Time to sell? Let it go.

Buying and selling residential real estate is complicated. It mixes the powerful, and sometimes contradictory, forces of emotion and money. This can get messy.
 
In January, I wrote about de-emphasizing the investment considerations of home ownership. Make your house your home. Live into it, and don’t worry quite so much about the dollars.
 
Well, this time, we need to look at a slightly different angle. When it’s time to sell, you need to de-emphasize your life and all the emotions involved, and look at the facts – monetary and every other kind.
 
This isn’t personal. It’s business.

When negotiating the sale of a house, sellers and buyers are going to have different perspectives. That’s to be expected. Problems crop up when things get personal. Get all hot and bothered, you could make a lousy business decision.

Sellers want to get as much, and buyers want to pay as little, as possible. That’s okay, unless one side or the other – often the seller – takes the other side’s perspective as a personal affront. The buyer is just trying to get a good deal. If it’s a bad offer, negotiate. Or walk away. Get upset, and you could blow a good thing.

Furthermore, buyers don’t value the same things sellers do. Your paint colors, your mid-century bathroom tile, your built-in curio shelf, your gardening concepts, the spot you buried your favorite dog – don’t mean anything to the buyer.  Letting these things pull you into the past can color your judgment and you could lose a good deal.

And it can make you unhappy long after the sale.

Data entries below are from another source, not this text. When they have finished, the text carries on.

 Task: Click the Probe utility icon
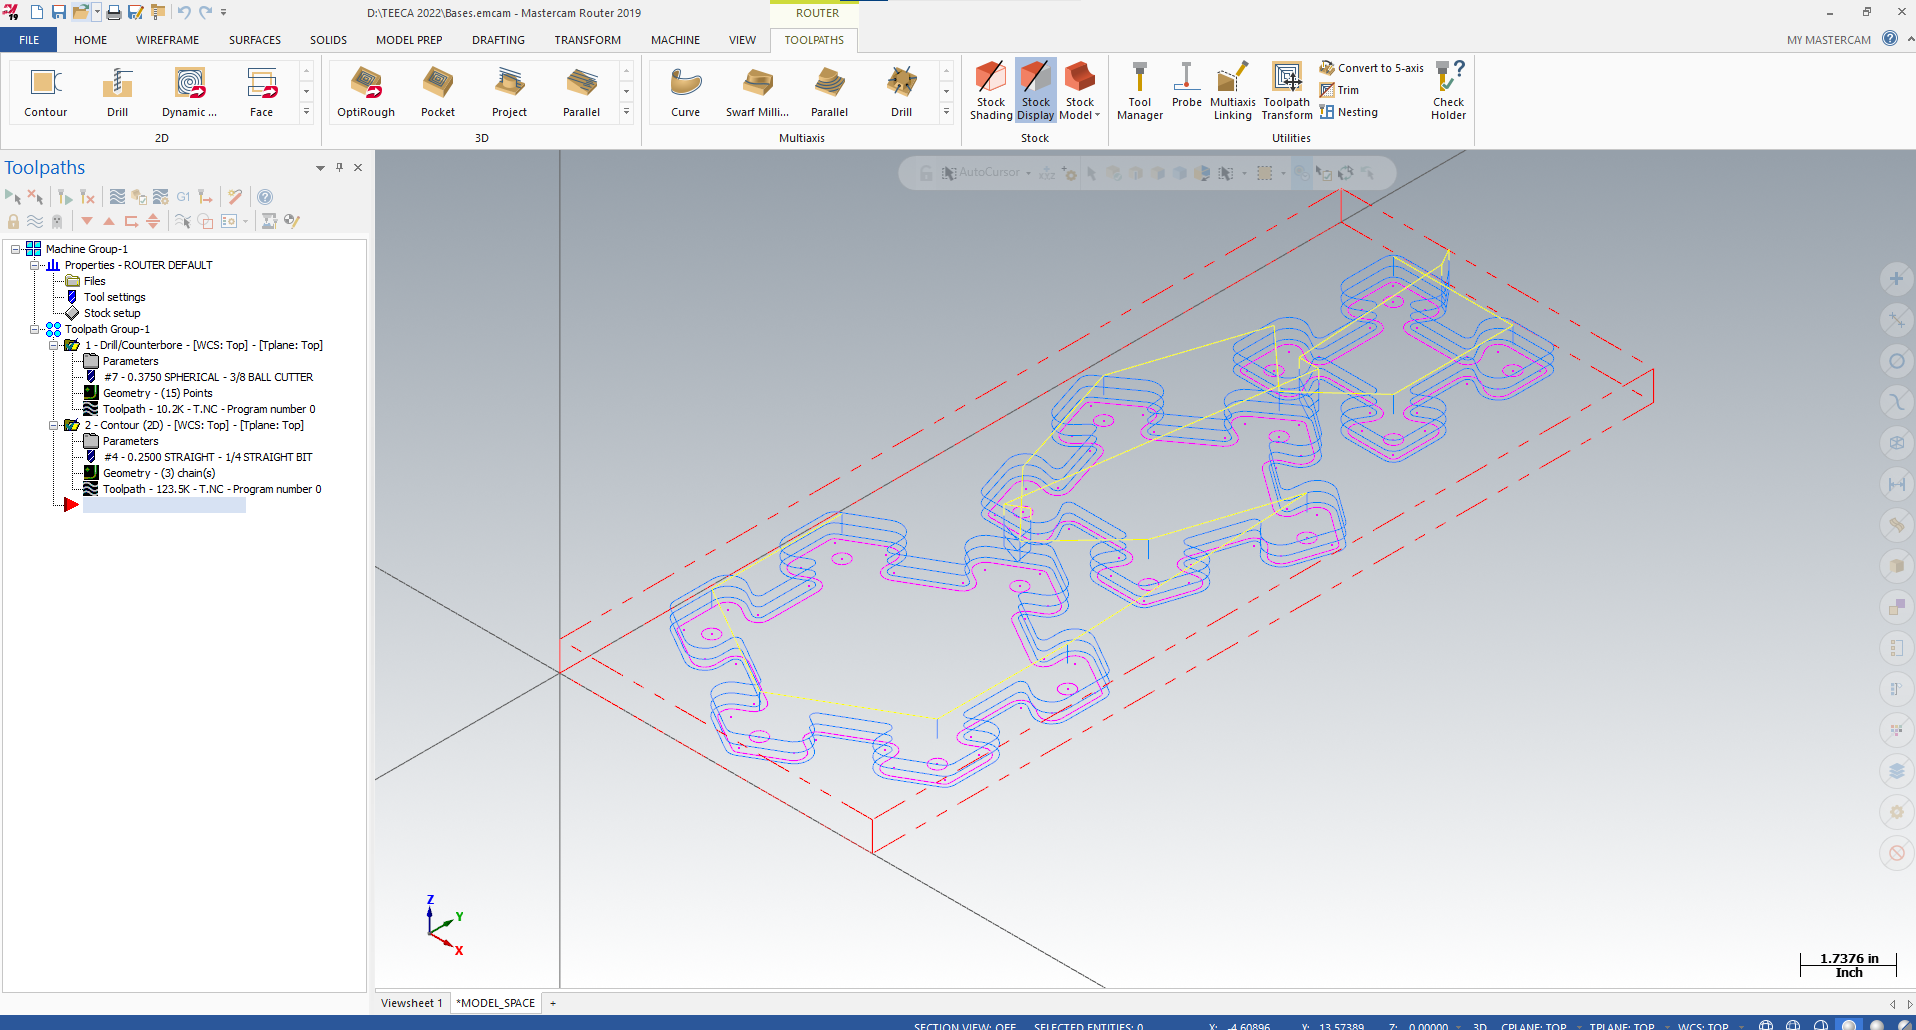pos(1186,90)
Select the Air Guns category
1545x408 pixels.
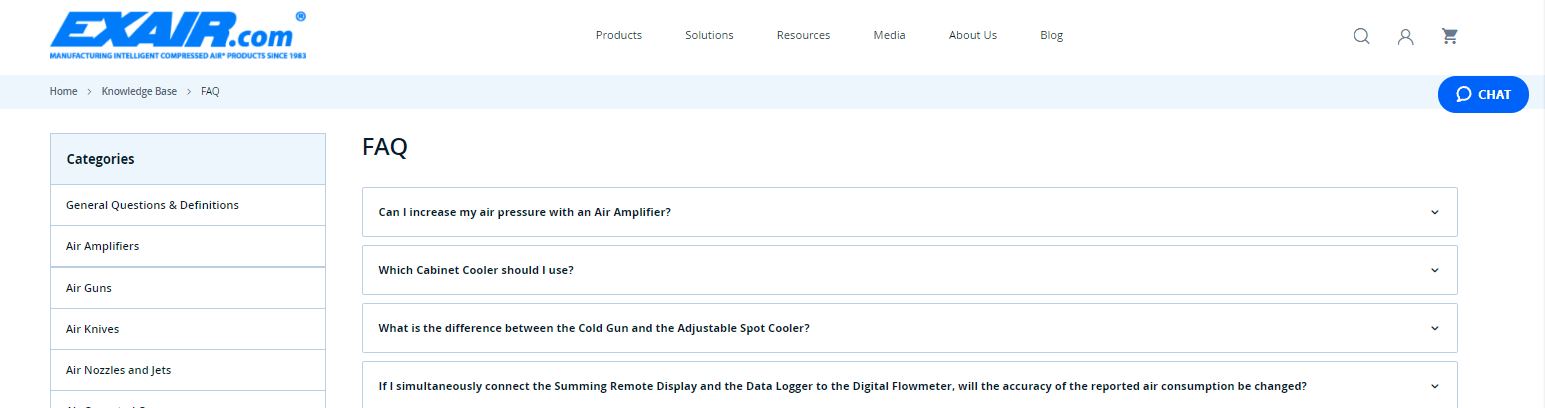pos(89,288)
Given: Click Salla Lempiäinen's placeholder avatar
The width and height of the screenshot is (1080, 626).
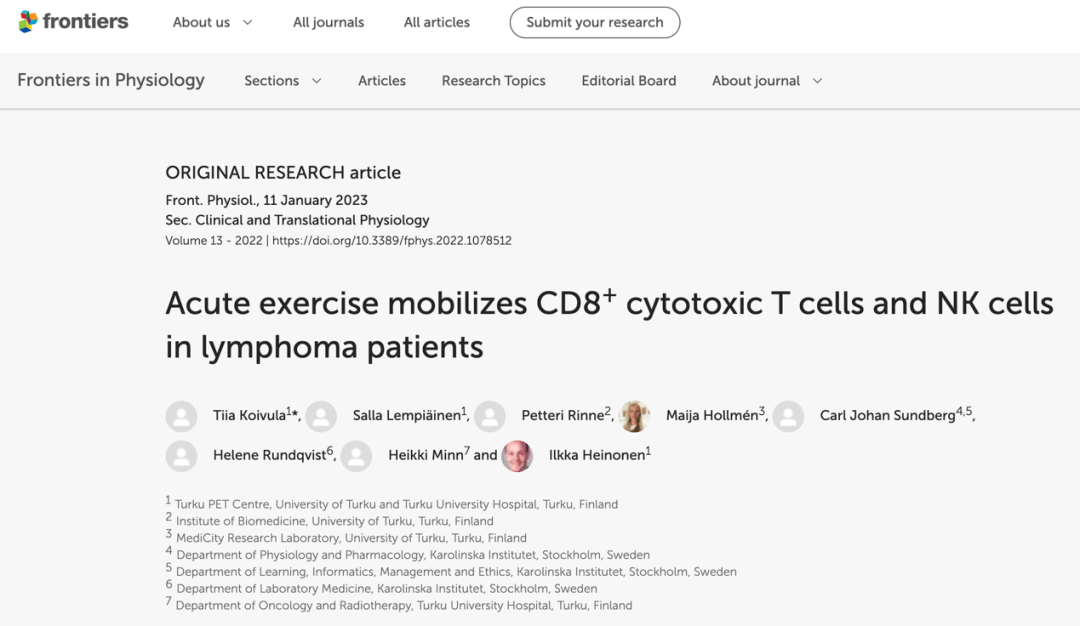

I once owned a beautiful house on a beautiful street here in Nashville. When it came time to sell and move on, I got a great offer from a really nice couple who happened to have really bad taste. The house is on a route I frequently travel, and over the years, I’ve watched the new owners transform what was once a dignified older house with a pleasant yard, into a hot mess.

I’ve have had to remind myself more than once, it’s not my house any more. And I got a great deal.

So, when it’s time to sell, let your realtor guide you. Quiet your emotions, store away your memories, look carefully at the money and the terms, and grab the best deal.